AMKMedianews.com, Pemalang – Badan Amil Zakat Nasional (BAZNAS) meluncurkan strategi baru untuk mendongkrak perekonomian masyarakat di akar rumput. Melalui agenda Seremonial Event DAM Haji Tahun 2026 yang berlangsung di Balai Ternak Lestari Makmur, Desa Warungpring, Jumat (29/5/2026), BAZNAS mematangkan skema distribusi daging DAM haji guna memperkuat ketahanan pangan dan ekonomi daerah.
Acara strategis ini dihadiri langsung oleh Wakil Ketua BAZNAS RI, Zainut Taukhid, berdampingan dengan Direktur Jenderal Bimbingan Masyarakat Islam Kemenag RI, Abu Rokhmad. Hadir pula Kakanwil Kemenag Jateng Saiful Mujab serta Kepala Kantor Kemenag Pemalang Sarif Hidayat untuk mengawal kolaborasi lintas sektor tersebut.
Wakil Ketua BAZNAS RI, Zainut Taukhid, memaparkan bahwa pemanfaatan DAM haji kini didesain agar memberikan dampak ganda.

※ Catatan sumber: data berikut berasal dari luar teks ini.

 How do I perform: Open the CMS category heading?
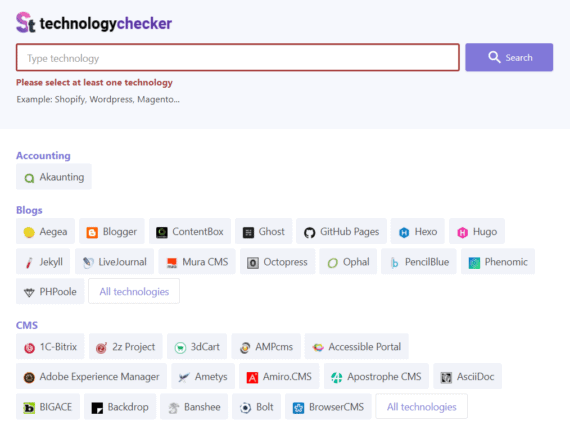click(27, 325)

Selain menyasar pemenuhan gizi masyarakat miskin, program ini secara langsung menyerap potensi peternakan lokal yang dikelola warga sekitar.”Di wilayah Jawa Tengah sendiri, kami telah membina puluhan balai ternak yang perkembangannya dipantau secara berkala. Pengadaan komoditas hewan untuk keperluan DAM ini menjadi bukti konkret dukungan kami kepada para peternak lokal. Target jangka panjang BAZNAS RI adalah mendampingi para mustahik ini agar kelak bisa mandiri secara finansial dan bertransformasi menjadi muzaki,” papar Zainut Taukhid.
Strategi Trisula Lawan Kemiskinan
Pengalihan lokasi penyembelihan dan distribusi daging DAM ke daerah asal jemaah haji yang sudah berjalan sejak beberapa tahun terakhir dinilai efektif. Langkah ini dipandang mampu menjadi stimulus ekonomi makro di tingkat kabupaten/kota.
Dirjen Bimas Islam Kemenag RI, Abu Rokhmad, menambahkan bahwa gerakan masif ini searah dengan instruksi Presiden RI Prabowo Subianto dalam mengikis angka kemiskinan secara nasional.”Kemenag, BAZNAS, dan jajaran Pemda harus menyatu menjadi trisula gerakan yang solid untuk menekan kemiskinan, termasuk di wilayah Pemalang. Perbaikan taraf hidup warga harus diintervensi secara menyeluruh, baik melalui aspek edukasi, ekosistem lingkungan, hingga pemberdayaan ekonomi riil,” tegas Abu Rokhmad.
Transparansi Distribusi Tepat Sasaran
Pihak BAZNAS menjamin bahwa seluruh proses manajemen pengadaan, penyembelihan, hingga distribusi paket daging dikelola secara transparan, profesional, dan akuntabel sesuai dengan regulasi syariat maupun hukum negara.
Melalui penguatan kolaborasi di Warungpring ini, Kementerian Agama Kabupaten Pemalang bersama BAZNAS berharap skema kemitraan ini terus terjaga. Targetnya, kemaslahatan dari pengelolaan dana ibadah haji ini tidak hanya bersifat sesaat, tetapi mampu menjadi pilar kemandirian ekonomi umat secara berkelanjutan**( Joko Longkeyang ).